2.2  Medical changes and their legal impact

  2.2.1  As a result of advances in neonatal medicine leading to the survival of very premature babies, a reduced time-limit of 24 weeks was incorporated as Section 37 of the 1990 Human Fertilisation and Embryology Act, except in cases where the woman's life is in danger, continuing pregnancy would involve grave permanent injury to her health, or the child would suffer from severe mental or physical handicap. This time-limit continues to be contested, given continuing progress in neonatology, although very premature babies appear to suffer from significant developmental problems.

  2.2.2  There are increasingly sophisticated means of diagnosis available to ascertain the state of the developing foetus, although some, such as ultrasound scans, cannot be reliably used until partway through the second trimester or even later in pregnancy.

  2.2.3  There have been developments in medical, rather than surgical, means of abortion, with the advent of the "abortion pill" (mifepristone and misoprostol), which is an extremely safe and effective method of terminating a pregnancy of less than eight weeks, without the potential dangers of surgical intervention.

  2.2.4  Surgical abortion remains considerably safer than childbirth although a number of risks remain, which increase the later in pregnancy it is undertaken.

  2.2.5  While various alarmist claims have been made about the long-term physical and mental repercussions for the woman, most of these are not supported by reliable and credible medical evidence, and may even be contradicted by it.

  2.2.6  Setting a strict upper limit or restrictions on specific operations would create a number of problems. Many rare but serious conditions, affecting both mother and child, that necessitate termination, only manifest or are diagnosable at a relatively late stage of pregnancy, by which time the effective options are limited.

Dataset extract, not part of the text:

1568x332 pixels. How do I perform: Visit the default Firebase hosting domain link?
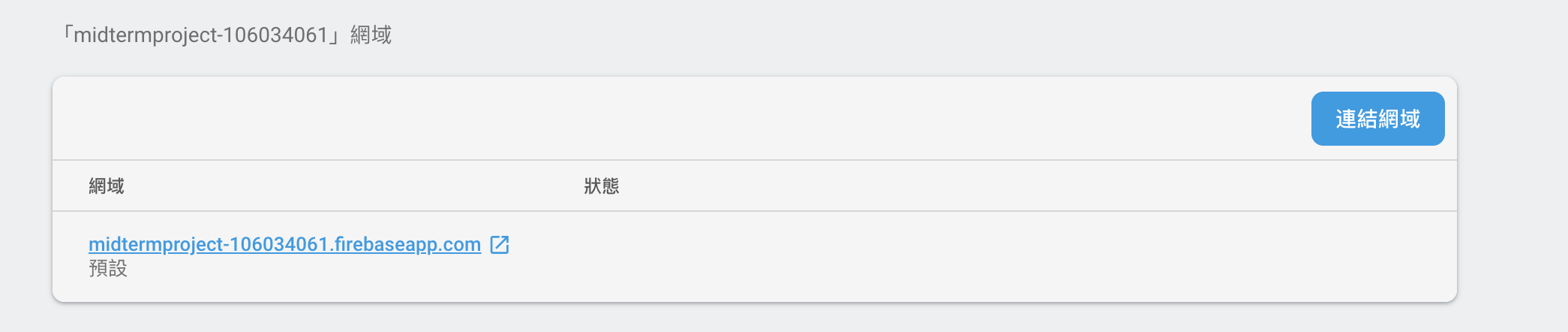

  2.2.7  It has been suggested that the administrative requirement for the signature of two doctors causes undesirable delays. This provision, based in the long-standing pre-1967 concern to protect doctors from prosecution, does not apply to any other lawful operation and it is hard to see who exactly it is protecting now that termination is legal. Given the time constraints involved in abortion and the evidence for the increase in risk the later it is performed, it is not clear what medical purpose this requirement serves. The new developments in medical abortion raise the possibility that these might reasonably be carried out under the supervision of trained nurses or midwives.

  2.2.8  Conclusion: The "two doctors provision", rooted in doctors' needs to protect themselves prior to the 1967 Abortion Act. is outdated now and causes potentially harmful delays.


  3.1  The numbers of abortions performed is now recorded and statistics tabulated, but there are no reliable figures for the numbers of abortions performed under less safe conditions before 1967. The number of abortion-related deaths and the amount of injury to women's health have, however, declined dramatically after 1967.

  3.2  It can be argued that the current system creates delays which can lead to adverse outcomes, and these could be significantly ameliorated by enabling the majority of abortions to be performed as early as possible, in particular by non-invasive means such as the abortion pill.

  3.3  There is little evidence that abortions would necessarily be any fewer if illegal; only that they would be more dangerous, and the availability of the operation more erratic and inequitable with a considerable likelihood of financial exploitation.